---------- INFORMATION SUPPLIED

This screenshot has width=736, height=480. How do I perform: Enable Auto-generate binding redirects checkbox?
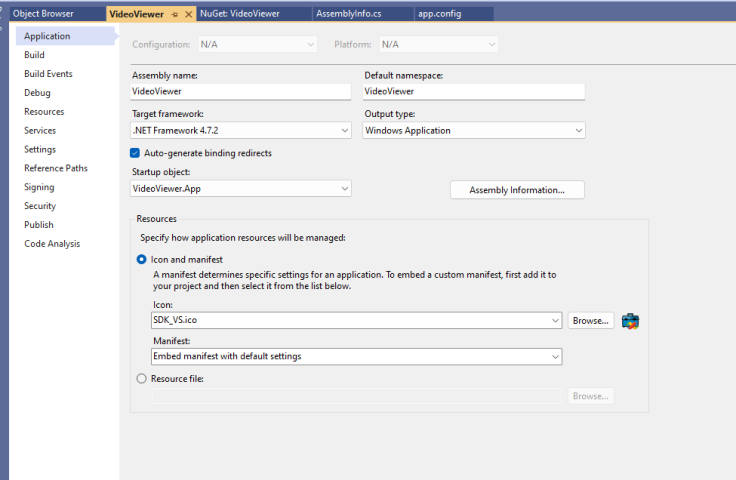pos(135,153)
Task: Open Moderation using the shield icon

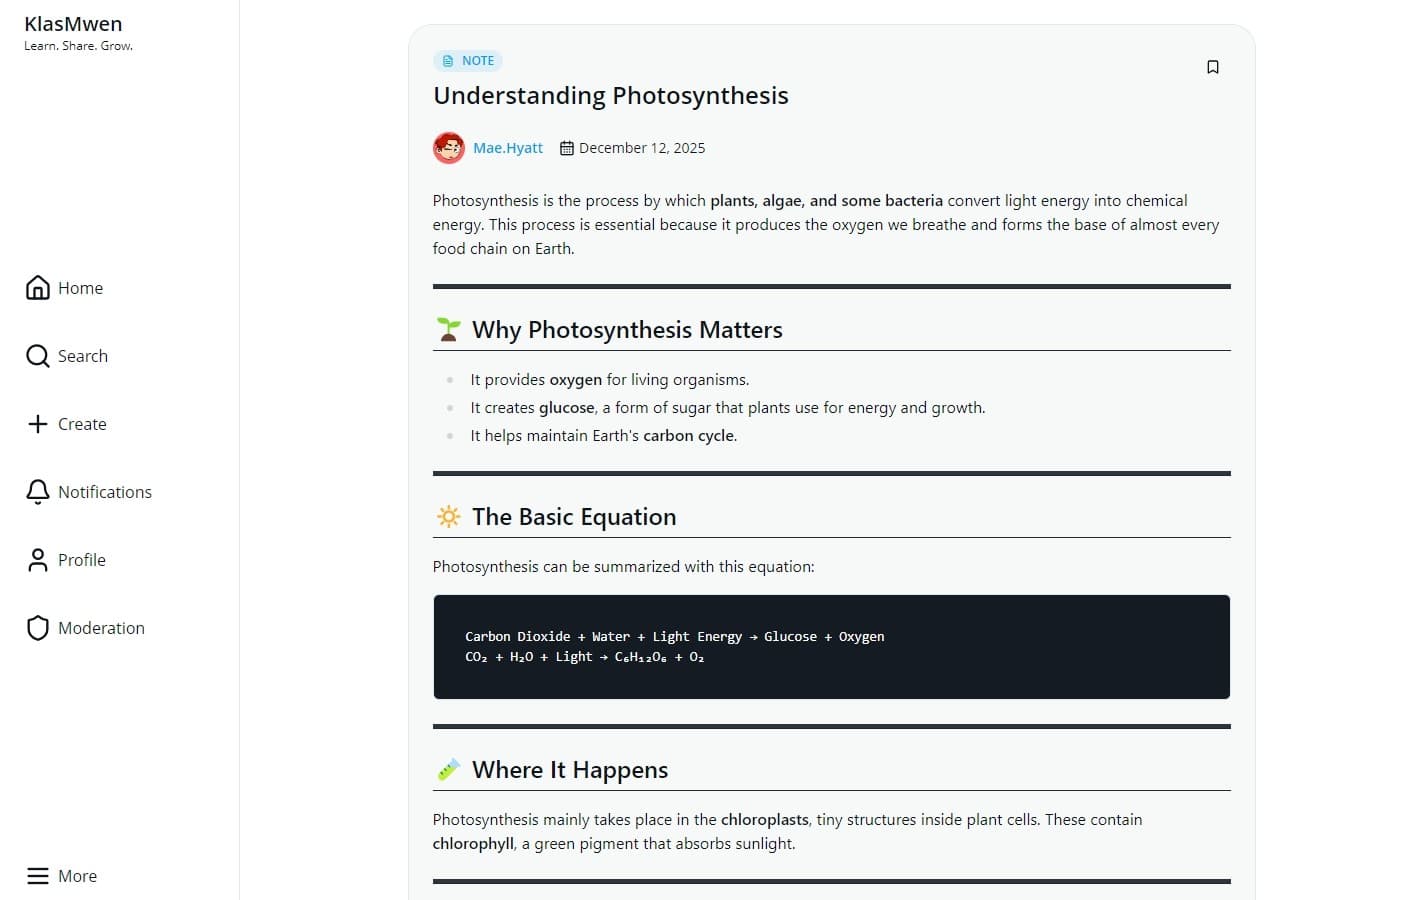Action: 37,627
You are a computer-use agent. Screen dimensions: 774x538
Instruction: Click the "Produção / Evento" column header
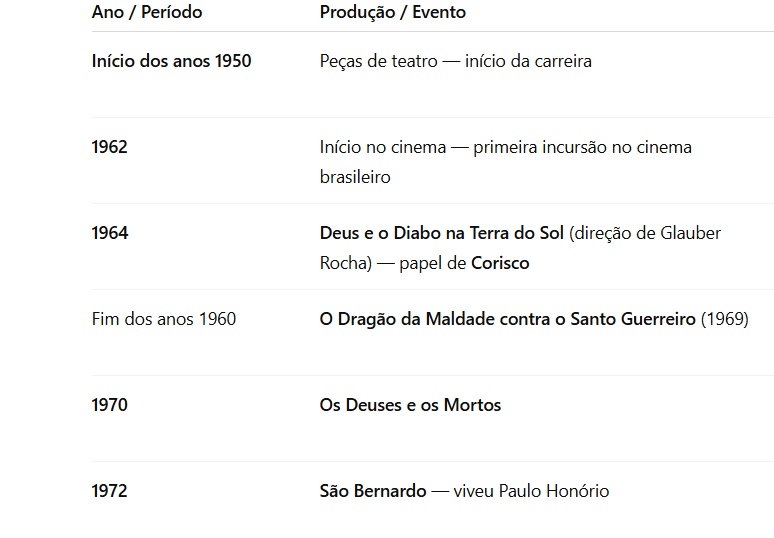click(x=392, y=12)
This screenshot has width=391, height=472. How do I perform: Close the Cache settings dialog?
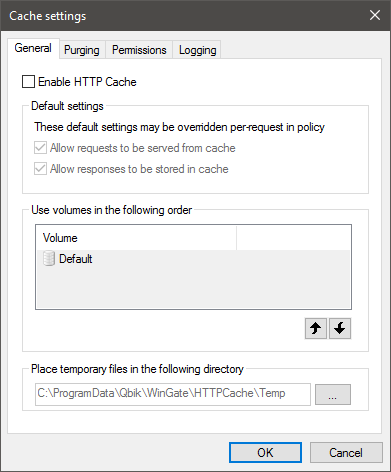coord(375,15)
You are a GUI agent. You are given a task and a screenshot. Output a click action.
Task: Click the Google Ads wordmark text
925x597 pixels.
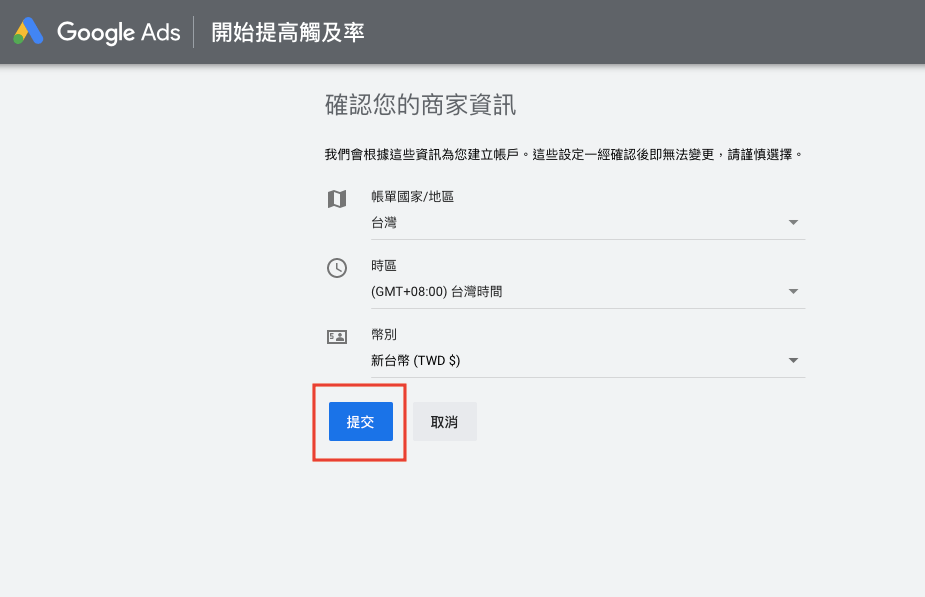coord(118,32)
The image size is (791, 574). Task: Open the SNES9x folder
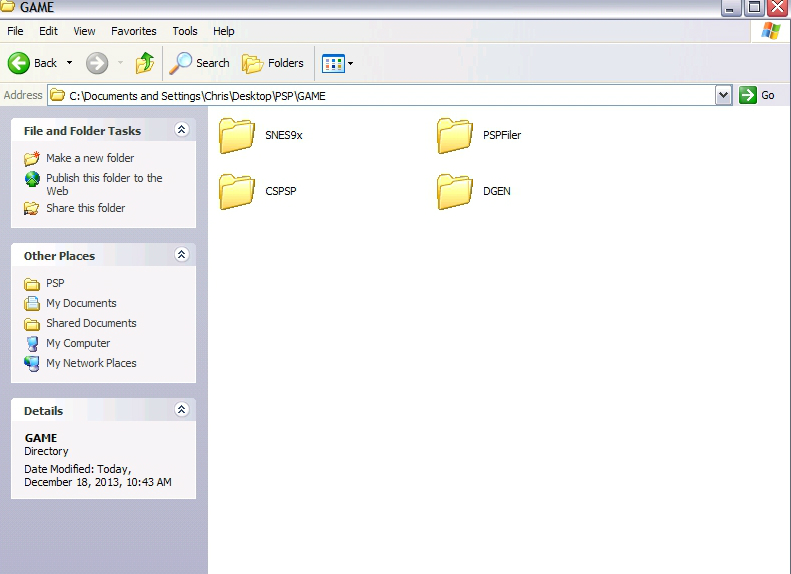tap(237, 135)
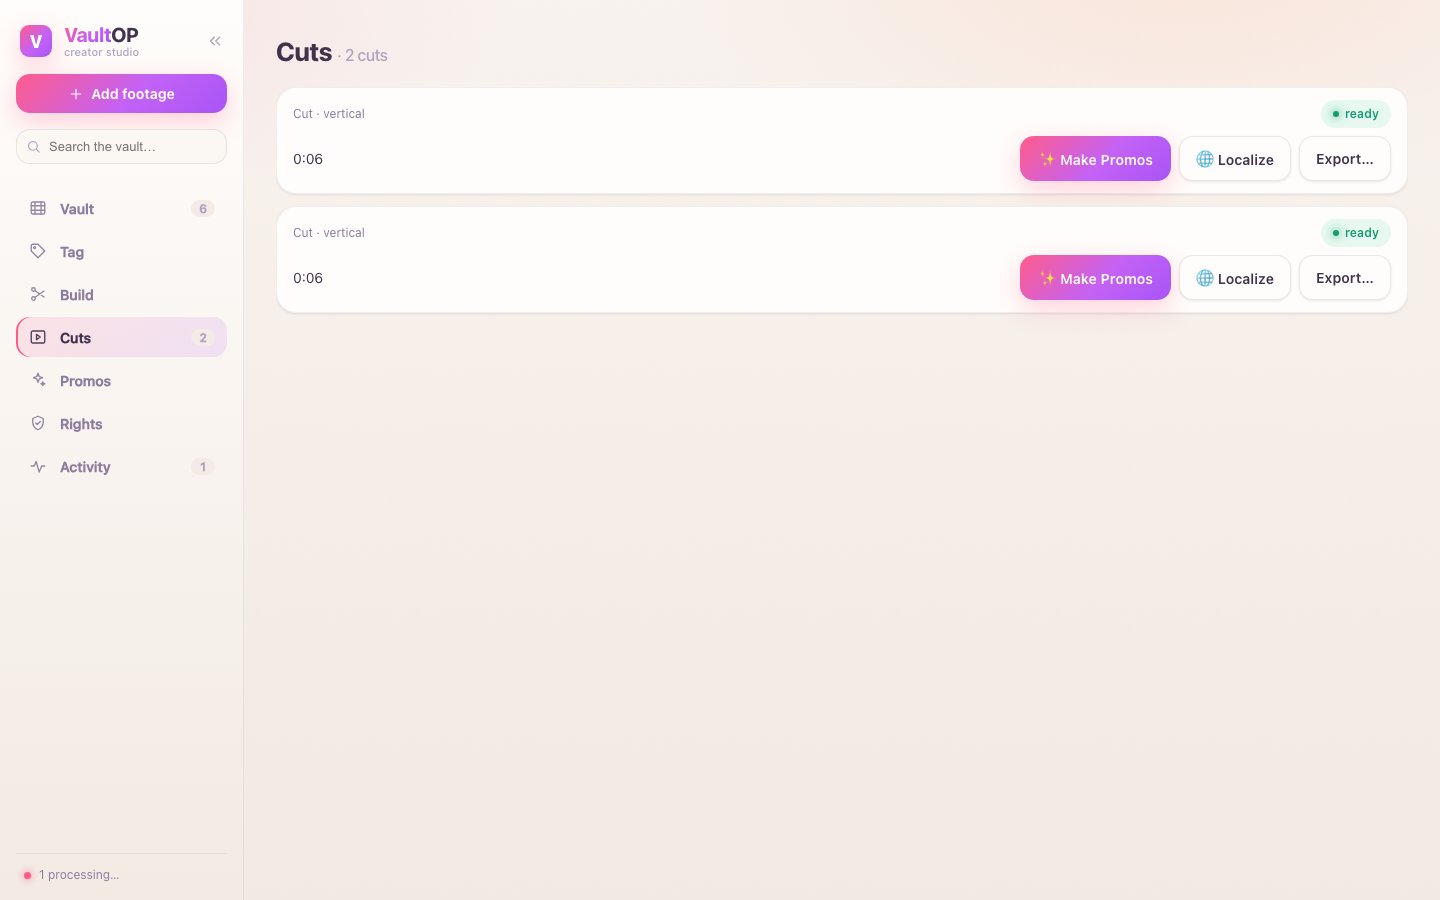
Task: Click the Tag icon in the sidebar
Action: point(38,251)
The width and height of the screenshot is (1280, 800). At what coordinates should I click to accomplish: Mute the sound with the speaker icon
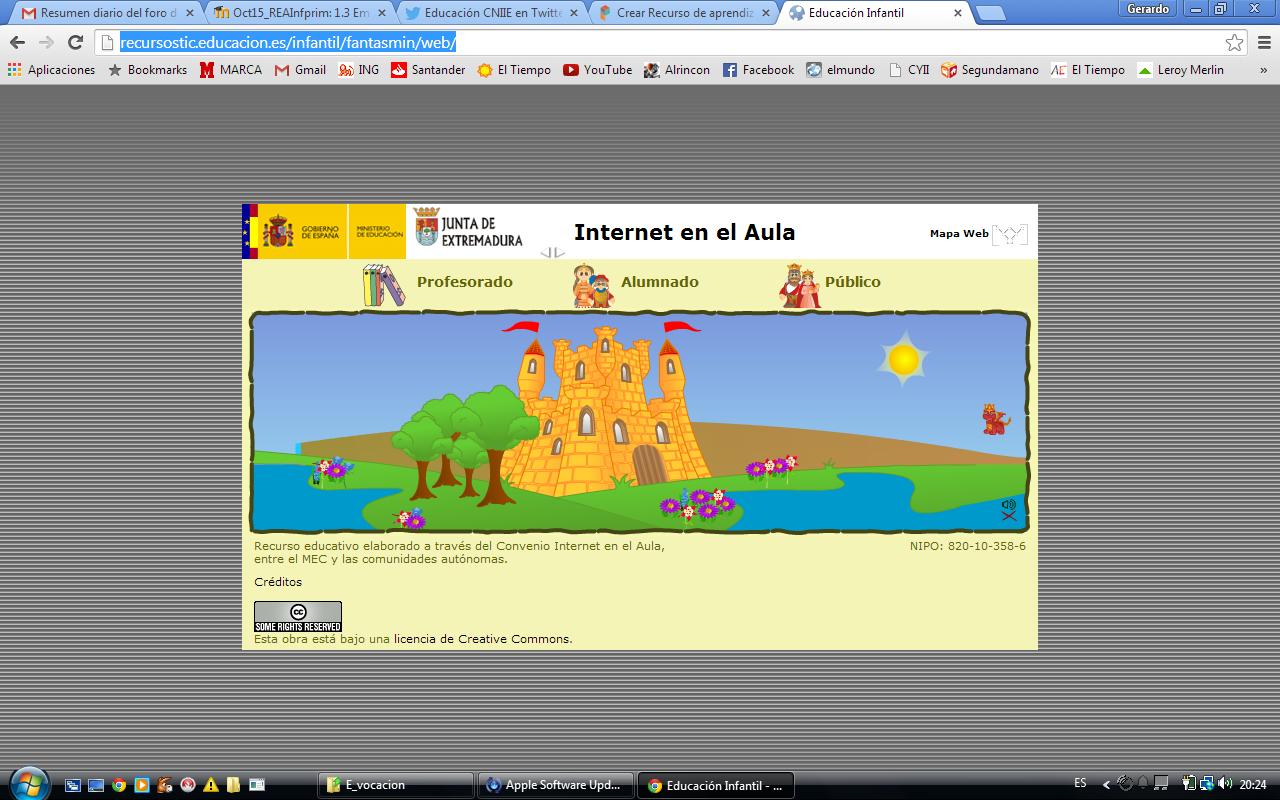click(1009, 509)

--------------------

WORK REQUEST |
None of the pictures belong in the copy. Write out exactly the lines from the line that holds "Task: Click the Google Ads wordmark text" through the last line of the listing above, both ends included.

REPLY |
Task: Click the Google Ads wordmark text
925x597 pixels.
coord(118,32)
The image size is (791, 574). Task: Open the SNES9x folder
tap(237, 135)
Task: Click the Tag icon in the sidebar
Action: point(38,251)
The width and height of the screenshot is (1280, 800). At what coordinates should I click to accomplish: Mute the sound with the speaker icon
click(1009, 509)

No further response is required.